Directions for this task
If an entry holds a picture, drop the picture and restate the rest word for word.

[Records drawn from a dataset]
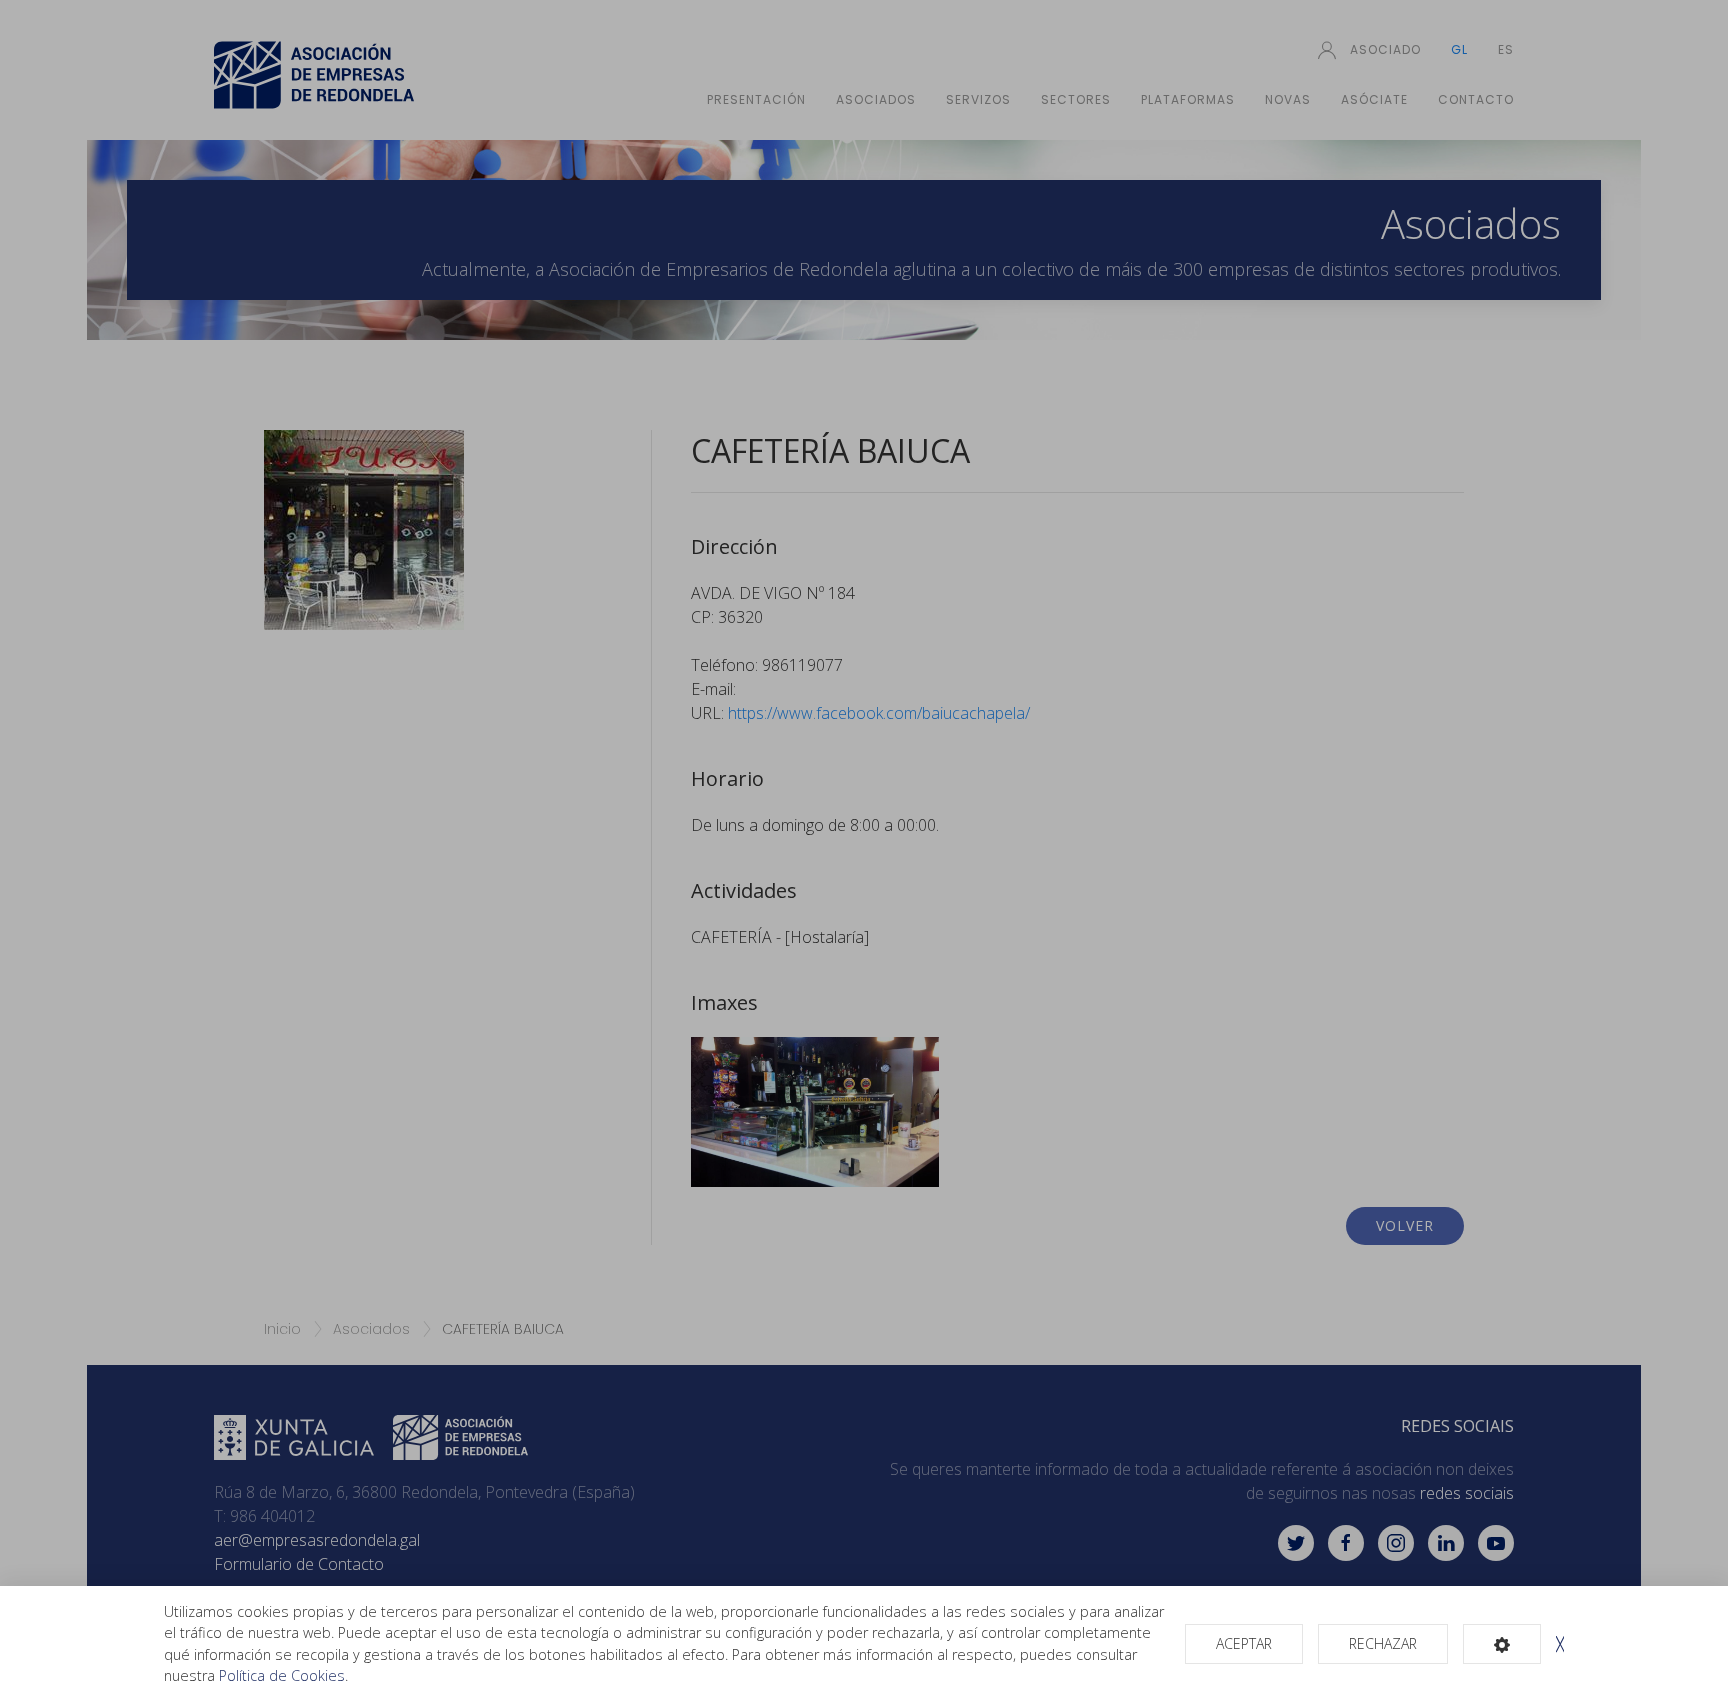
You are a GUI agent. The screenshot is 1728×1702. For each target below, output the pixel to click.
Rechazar (1383, 1643)
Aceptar (1244, 1643)
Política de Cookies (282, 1675)
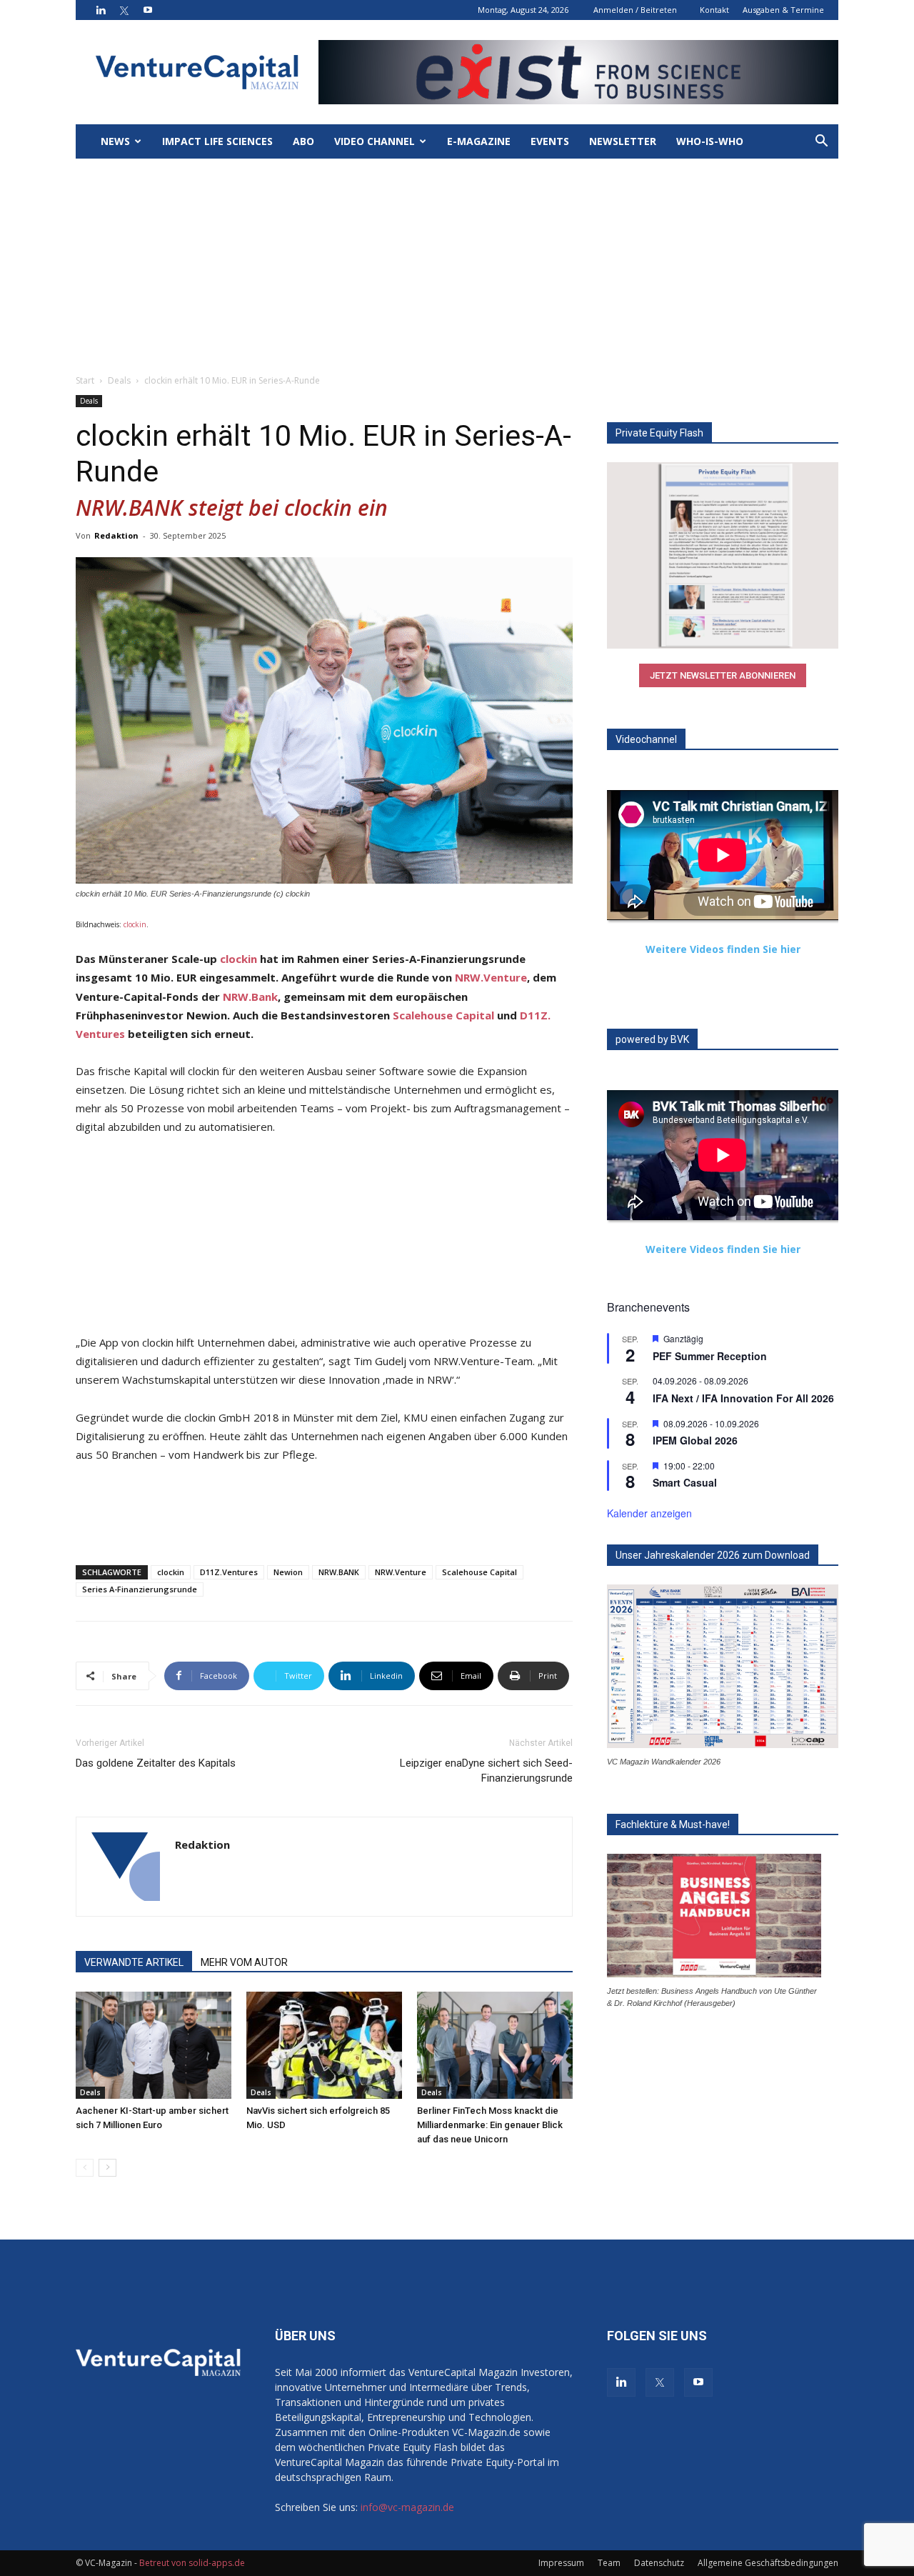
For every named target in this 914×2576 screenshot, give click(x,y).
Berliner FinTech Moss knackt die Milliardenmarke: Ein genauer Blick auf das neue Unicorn (490, 2125)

Exercise result
You are a GUI agent. The screenshot is 1728×1702. For each target below, output the pixel to click.
Rechazar (1383, 1643)
Aceptar (1244, 1643)
Política de Cookies (282, 1675)
For every named target in this 914×2576 screenshot, give click(x,y).
Berliner FinTech Moss knackt die Milliardenmarke: Ein genauer Blick auf das neue Unicorn (490, 2125)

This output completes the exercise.